With ISAF shaking up the Sailing World Cup (SWC) in response to IOC criticism lets take a look at what the sailors need and deserve.

The goal is to increasing the diversity of sailing competitors.  The main strategy in changing the SWC to accomplish this goal is to trim the European calendar while adding events outside of Europe.  This is a shake up to the core of the Olympic sailing community.  Many of the big regattas including the Delta Lloyd (Holland, Keil Week (Germany) and Miami Olympic Classes Regatta (MOCR) are struggling to come to grips with the new structure while the Princess Sophia Trophy, Semaine Olympique Francais, Sail for Gold and Sail Melbourne have already punched their tickets into the future circuit.

Lets examine the premise that moving events from Europe to other places in the world holds merit.  For years, the SWC has included European events as well MOCR and SailMelbourne.  Anyone who has been to Miami or Melbourne in December and January knows just how good these places are to sail.  They are both great places to visit, have great sailing conditions, are travel hubs of their geographic regions, and have nothing beyond their respective distances from Europe holding them back… yet for years, these events have been the lower tier of the WCC in terms of top level participation.

Lets face it, Melbourne is a sports meca!  Melbourne hosts the Formula 1 season opener, a Tennis Grand Slam, the Aussie rules finals, and the the biggest of them all, the Melbourne Cup horse race already on their calendar.  Yet Aussies have an insatiable appetite for sport.  Sail Melbourne should be the highlight of the sailing calendar, yet it languishes far behind the European events in terms of attendance.

Miami can argue it has even more going for it.  Biscayne Bay delivers fantastic sailing conditions and a pleasant climate.  Flights from Europe to Miami are relatively cheap and shipping from Europe can be accomplished in as little as 2 weeks.  Further, Miami is the central hub of winter sailing for both the USA and Canada, guaranteeing a solid competition base for any who travel there to train and race.  Though attendance numbers for MOCR have been steadily increasing over the years, the quality of competition still lags the European events scoring a 1.33 in a 1 to 1.5 scale in 2011.

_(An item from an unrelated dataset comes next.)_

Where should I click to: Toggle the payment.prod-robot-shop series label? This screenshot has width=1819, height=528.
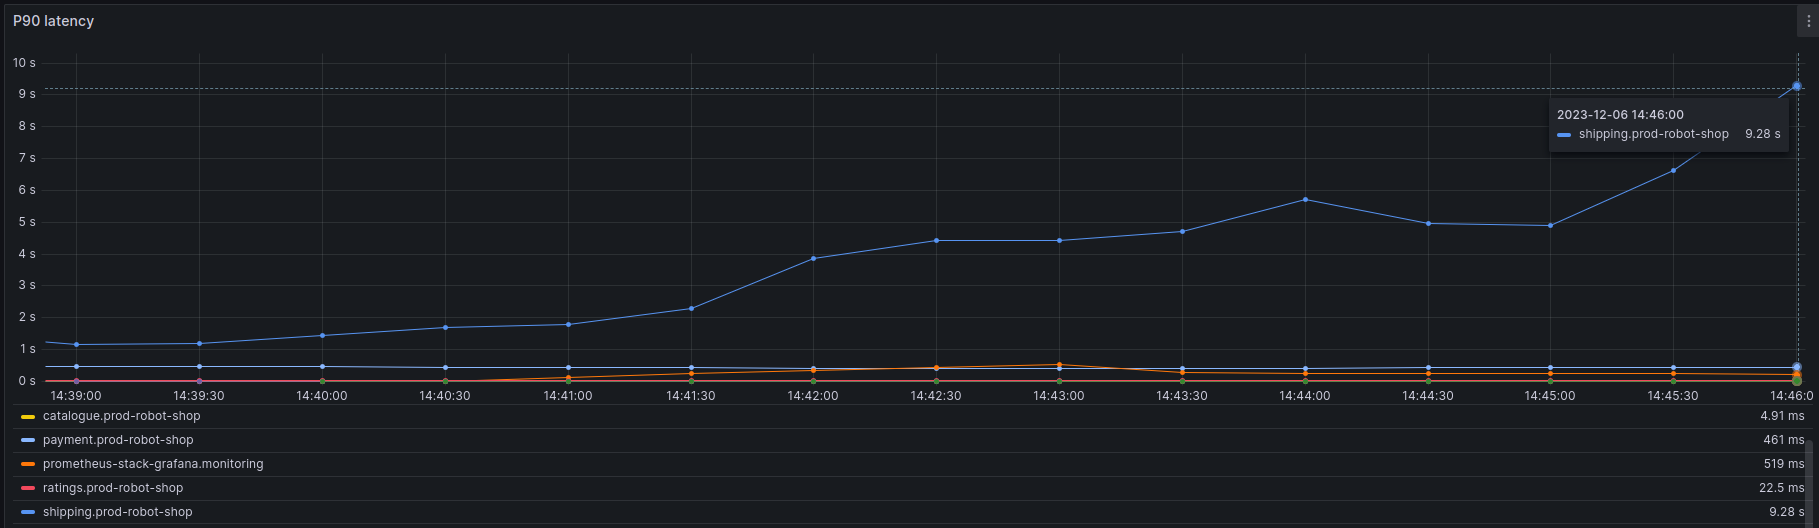coord(118,440)
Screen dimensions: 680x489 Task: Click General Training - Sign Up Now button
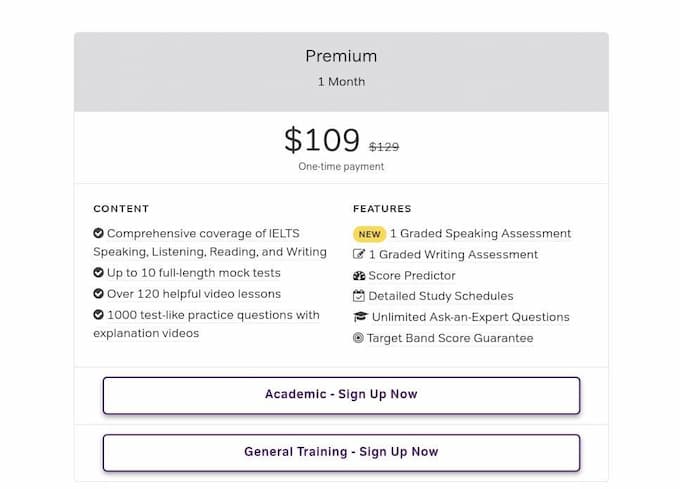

There are huge rewards for successful host cities to attract the sailors to events.  So if Miami and Melbourne have struggled to attract top sailors to their events, how will eliminating popular European events help out sailing?  The answer is it won’t.  If top European teams don’t support events in Miami or Melbourne, the odds of them heading to Asia, Africa, and South America for World Cup Events has got to be even lower.  This winter, with the entire sailing community down under for the Perth all classes World Championships, Sail Melbourne still struggled to attract large numbers and and a deep fleet of top level competitors.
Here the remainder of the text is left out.